Rompre avec la décennie noire
Si le référendum échoue, la Tunisie ne pourra pas instaurer une nouvelle république. Elle reviendra à la période d’avant le 25 juillet 2021, a-t-il précisé, en agitant le spectre du pouvoir chaotique incarné, dix ans durant, entre 2011 et 2021, par le parti islamiste Ennahdha et ses alliés soi-disant modernistes progressistes, et qui a mené à la situation de banqueroute qui est celle de la Tunisie aujourd’hui.
Kamel Harrabi a rappelé les graves défis politiques auxquels la Tunisie était confrontée avant le 25 juillet et «la décennie noire» vécue par les citoyens tunisiens. Cette situation a déclenché une crise politique sans précédent dans le pays, a-t-il ajouté.
«Aujourd’hui, nous allons travailler pour inciter les Tunisiens à contribuer positivement et activement au succès du référendum et à voter massivement le 25 juillet», a-t-il ajouté, étant entendu qu’une réponse par oui au référendum aura valeur de plébiscite pour le chef de l’Etat et son projet politique.
Kamel Harrabi, pour sa part, n’a pas doute sur l’issue du référendum du 25 juillet : il sera un succès, a-t-il tranché, ajoutant que la plupart des Tunisiens «veulent un changement politique».
Un populisme attrape-tout
Il reste cependant à se demander si ledit Harak du 25-Juillet est autorisé à parler au nom de M. Saïed et dans quelle mesure ce dernier est disposé à prêter attention aux appels du pied des initiateurs de ce mouvement, étant par tempérament un «loup solitaire» qui refuse de s’aligner sous quelque bannière que ce soit.
Pour ne rien arranger: le président de la république ne s’est jamais exprimé sur cette question. Il n’a ni reconnu les mouvements et les personnalités qui se réclament de lui et parlent même parfois en son nom, ni démenti officiellement leurs prétentions à le représenter, laissant ainsi planer le doute sur la nature des relations qui le lient à certains d’entre eux.

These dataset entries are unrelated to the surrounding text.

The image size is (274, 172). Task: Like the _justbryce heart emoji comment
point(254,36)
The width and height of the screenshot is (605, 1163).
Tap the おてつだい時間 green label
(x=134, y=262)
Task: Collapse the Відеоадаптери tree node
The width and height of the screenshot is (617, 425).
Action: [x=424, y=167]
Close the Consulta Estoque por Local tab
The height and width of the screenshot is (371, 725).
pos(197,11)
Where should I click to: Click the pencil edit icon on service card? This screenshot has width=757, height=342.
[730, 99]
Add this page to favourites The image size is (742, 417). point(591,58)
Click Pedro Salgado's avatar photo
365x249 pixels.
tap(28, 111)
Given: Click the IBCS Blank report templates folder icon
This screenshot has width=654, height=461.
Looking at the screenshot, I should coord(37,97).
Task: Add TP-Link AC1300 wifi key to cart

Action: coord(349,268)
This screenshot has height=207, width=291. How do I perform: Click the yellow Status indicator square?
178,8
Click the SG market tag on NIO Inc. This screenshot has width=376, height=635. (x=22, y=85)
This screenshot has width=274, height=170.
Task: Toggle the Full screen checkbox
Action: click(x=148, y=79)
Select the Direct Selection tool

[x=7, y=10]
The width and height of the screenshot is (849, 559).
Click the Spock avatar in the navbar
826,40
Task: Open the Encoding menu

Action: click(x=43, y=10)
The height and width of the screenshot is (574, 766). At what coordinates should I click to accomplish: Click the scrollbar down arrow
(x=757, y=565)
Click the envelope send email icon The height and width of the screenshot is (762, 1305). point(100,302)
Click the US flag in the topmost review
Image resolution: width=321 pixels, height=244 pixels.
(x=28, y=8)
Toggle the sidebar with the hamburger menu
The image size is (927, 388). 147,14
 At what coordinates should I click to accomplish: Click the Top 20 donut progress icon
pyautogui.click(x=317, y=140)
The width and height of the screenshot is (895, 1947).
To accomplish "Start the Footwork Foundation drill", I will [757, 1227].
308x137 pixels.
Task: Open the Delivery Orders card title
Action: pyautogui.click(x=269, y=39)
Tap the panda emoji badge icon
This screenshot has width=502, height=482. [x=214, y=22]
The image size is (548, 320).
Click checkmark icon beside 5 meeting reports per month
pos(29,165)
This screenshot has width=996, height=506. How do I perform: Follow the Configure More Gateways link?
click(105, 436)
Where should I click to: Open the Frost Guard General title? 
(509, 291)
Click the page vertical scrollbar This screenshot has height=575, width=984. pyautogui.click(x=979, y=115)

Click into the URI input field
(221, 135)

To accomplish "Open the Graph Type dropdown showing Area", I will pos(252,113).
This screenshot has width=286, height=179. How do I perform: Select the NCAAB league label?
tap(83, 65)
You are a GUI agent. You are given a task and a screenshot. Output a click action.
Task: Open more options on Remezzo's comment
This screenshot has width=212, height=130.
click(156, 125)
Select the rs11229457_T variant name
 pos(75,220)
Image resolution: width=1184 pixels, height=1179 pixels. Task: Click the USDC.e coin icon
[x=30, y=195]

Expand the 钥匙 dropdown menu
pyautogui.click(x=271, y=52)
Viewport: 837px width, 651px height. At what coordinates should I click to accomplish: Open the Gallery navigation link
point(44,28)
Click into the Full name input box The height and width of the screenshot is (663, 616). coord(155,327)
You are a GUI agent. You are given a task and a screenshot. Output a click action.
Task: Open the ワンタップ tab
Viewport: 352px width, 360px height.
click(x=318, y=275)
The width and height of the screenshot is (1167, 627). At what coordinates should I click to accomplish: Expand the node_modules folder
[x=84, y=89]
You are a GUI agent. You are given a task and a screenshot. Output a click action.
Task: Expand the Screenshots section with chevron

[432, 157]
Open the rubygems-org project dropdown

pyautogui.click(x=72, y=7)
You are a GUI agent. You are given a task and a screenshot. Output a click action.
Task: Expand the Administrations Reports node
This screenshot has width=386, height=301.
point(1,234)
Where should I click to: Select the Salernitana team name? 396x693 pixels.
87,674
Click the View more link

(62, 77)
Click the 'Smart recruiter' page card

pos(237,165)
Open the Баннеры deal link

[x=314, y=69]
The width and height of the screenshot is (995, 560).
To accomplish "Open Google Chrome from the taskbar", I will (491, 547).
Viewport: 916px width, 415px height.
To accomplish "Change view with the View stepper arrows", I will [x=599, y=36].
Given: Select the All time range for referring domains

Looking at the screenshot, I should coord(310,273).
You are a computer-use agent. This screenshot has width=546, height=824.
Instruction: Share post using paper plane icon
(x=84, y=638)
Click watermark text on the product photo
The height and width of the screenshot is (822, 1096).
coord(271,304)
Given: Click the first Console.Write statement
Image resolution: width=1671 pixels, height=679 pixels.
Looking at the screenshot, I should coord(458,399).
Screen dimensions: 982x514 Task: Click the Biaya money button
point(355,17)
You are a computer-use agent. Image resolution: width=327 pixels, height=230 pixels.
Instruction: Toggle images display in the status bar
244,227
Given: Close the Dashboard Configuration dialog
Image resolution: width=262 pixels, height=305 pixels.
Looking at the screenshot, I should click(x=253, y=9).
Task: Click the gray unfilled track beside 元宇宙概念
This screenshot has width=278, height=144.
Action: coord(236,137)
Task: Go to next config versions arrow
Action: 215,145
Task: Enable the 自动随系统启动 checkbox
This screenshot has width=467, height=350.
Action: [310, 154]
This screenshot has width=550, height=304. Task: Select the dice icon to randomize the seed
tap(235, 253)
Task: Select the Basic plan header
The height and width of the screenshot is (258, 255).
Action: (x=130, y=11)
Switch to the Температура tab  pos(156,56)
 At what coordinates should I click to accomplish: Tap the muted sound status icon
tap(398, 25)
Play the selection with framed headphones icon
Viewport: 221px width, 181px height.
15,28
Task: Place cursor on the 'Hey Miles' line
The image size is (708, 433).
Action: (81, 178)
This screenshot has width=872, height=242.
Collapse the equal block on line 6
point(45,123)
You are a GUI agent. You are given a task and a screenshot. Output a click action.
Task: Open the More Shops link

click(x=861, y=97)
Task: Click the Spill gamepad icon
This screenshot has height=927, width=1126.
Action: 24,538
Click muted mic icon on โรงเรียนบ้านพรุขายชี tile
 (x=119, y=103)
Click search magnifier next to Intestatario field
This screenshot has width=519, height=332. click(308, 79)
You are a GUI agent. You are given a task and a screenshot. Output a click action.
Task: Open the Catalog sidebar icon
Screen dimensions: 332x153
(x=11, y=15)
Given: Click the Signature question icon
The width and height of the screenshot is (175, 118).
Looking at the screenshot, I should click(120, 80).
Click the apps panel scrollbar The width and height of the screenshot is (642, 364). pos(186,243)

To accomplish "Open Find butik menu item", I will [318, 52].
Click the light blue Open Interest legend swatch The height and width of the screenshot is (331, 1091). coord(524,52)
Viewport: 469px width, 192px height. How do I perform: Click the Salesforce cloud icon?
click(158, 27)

S’agit-il là d’une tactique pour attirer vers lui toutes les forces émergentes, d’autant que les rendez-vous décisifs pour la mise en œuvre de son projet politique attrape-tout approchent à grand pas (le référendum du 25 juillet et les législatives anticipées du 17 décembre), sans pour autant s’engager vraiment avec aucune d’entre elles ? Ou s’agit-il plutôt d’un mépris affiché à l’égard des corps constitués, quels qu’ils soient, qu’il cherche visiblement à écarter de la scène politique ?
Bien malin celui qui pourra répondre à ces questions…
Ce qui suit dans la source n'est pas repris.